Hot on the heels of Apple, this month Google announced Android pay their product set to compete with Apple Pay and Samsung pay, a product produced In collaboration between themselves and Mastercard.
Unlike Apple Pay, Google pay is more open source and allows developers to build payments directly into their apps, rather than serving as a stand-alone application.
Although the mobile wallet war is already looking saturated, it would come as no surprise to see start ups developing their own wallets and with the high profile examples already gaining traction, investors will likely jump immediately on board.
The transferring of money is big business! In recent years the market has hit record highs and officially recorded remittances are in excess of $500 billion according to data from the World Bank. Traditionally, remittances are offered by banks or 3rd parties such as Western Union, often with large fees attached. These companies now face increasing competition from new challengers offering more seamless and affordable options.
Transfer Wire a company set to revolutionise the way money is transferred overseas have already garnered plenty of investment support from Venture Capitalist heavyweights, such as Valar Ventures and TAG. But their greatest (and most PR friendly) achievement came from the addition of Richard Branson to their list of investors. Overall, Transfer Wise capped off a successful round of investment with $25million (USD). The company’s success story is a perfect example of what we’re seeing in the relationship between Venture Capitalists and financial tech lately: a key process in how we handle money is being completely overhauled in a way none thought possible, attracting the attention of the public (who are often saving time and money), which motivates investors keen to support progress.
Cryptocurrencies, the Elephant in the room, the emerging technology that encompasses a broad spectrum of financial services and can offer solutions and serve as a competitor for both mobile wallets and remittance companies.
After a year of declining prices and sentiment due to regulatory concerns and high profile attacks on exchanges, companies utilising the disruptive technology still attract large rounds from VC firms hungry to invest in the emerging technology. This year alone there has been over $275 million invested in companies offering products related to Bitcoin bringing the total to over $667 million since 2012 according to Coindesk.com
Last week, 21inc a secretive start up emerged from stealth, announcing they had raised $116 million in funding, the largest amount currently raised in one round by a Bitcoin company, second to Coinbase who piqued the interest of venture capitalists earlier this year, which saw a surprising investment made by the New York Stock Exchange bringing the total raised by the company to $106 million.
With regulatory frameworks rolling out during 2015 and the launch of several publicly traded funds due to go live before the end of the year, the Bitcoin industry could easily see over half a billion dollars invested before the year is out.

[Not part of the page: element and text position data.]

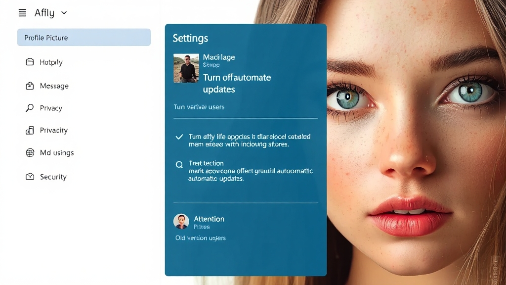Toggle the checkmark beside Turn afily life option

tap(179, 137)
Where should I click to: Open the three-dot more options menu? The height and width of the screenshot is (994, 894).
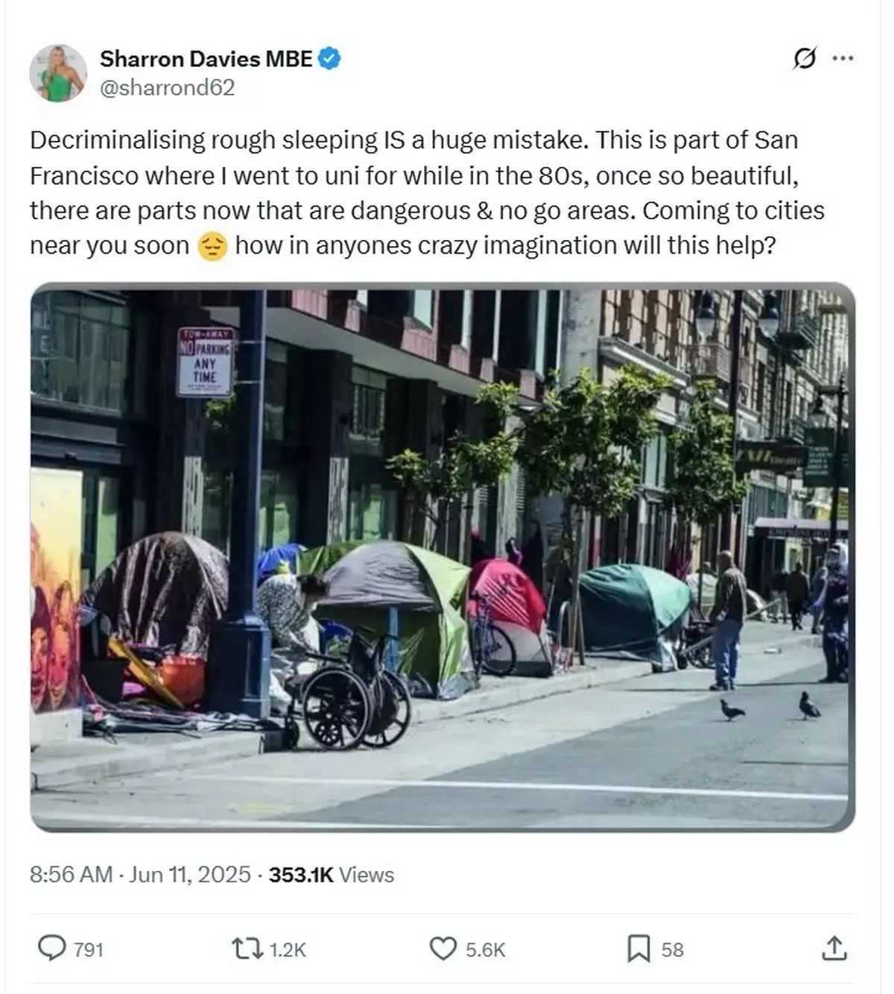(x=843, y=59)
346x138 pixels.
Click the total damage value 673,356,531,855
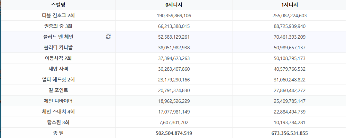290,133
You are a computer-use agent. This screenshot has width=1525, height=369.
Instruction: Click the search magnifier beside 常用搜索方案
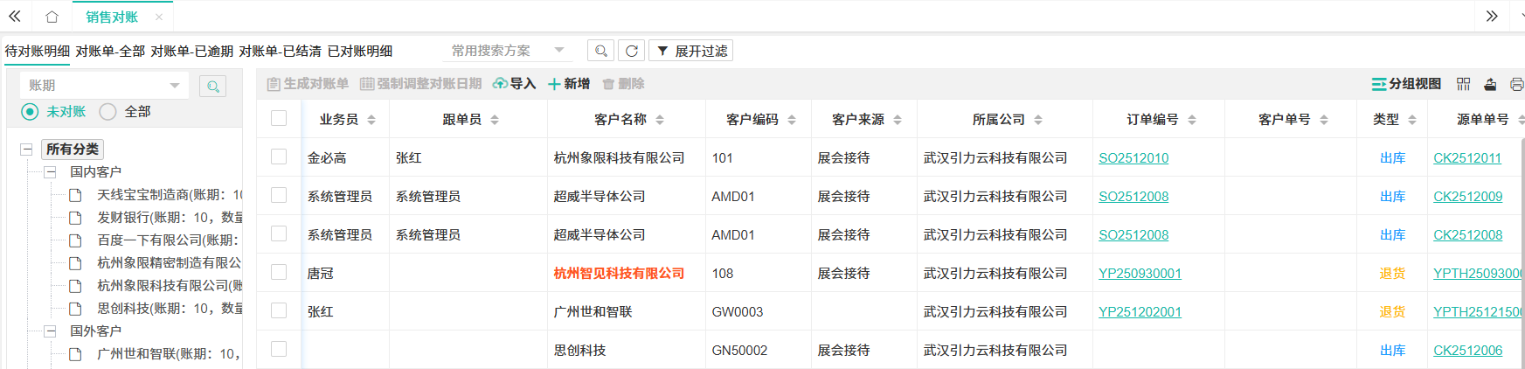600,51
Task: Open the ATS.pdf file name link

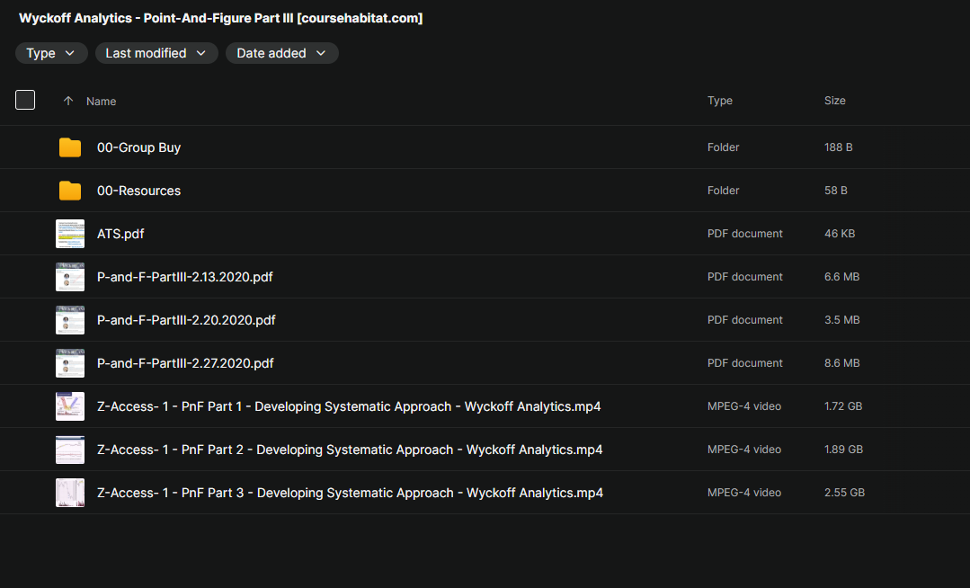Action: click(x=120, y=234)
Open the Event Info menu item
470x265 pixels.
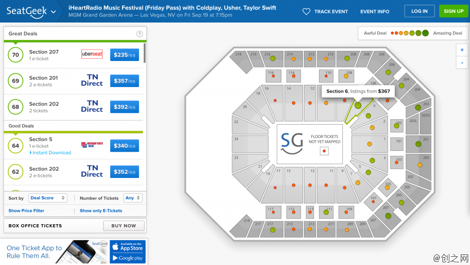375,11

So far, it seems almost guaranteed that FinTech’s good luck is set to continue into 2015, though the best way to measure whether or not this is true will come later on in the year.
Ebay & Paypal’s separation is planned for this year, with their highly anticipated public offering due to happen at some point during 2015. All eyes in the investment and technology worlds will be firmly on how PayPal performance, as their success will indicate how much support is being put behind digital financial solutions.
If 2014’s show of support for start-ups is anything to go by, an established and trusted company such as PayPal can be confident in its decision.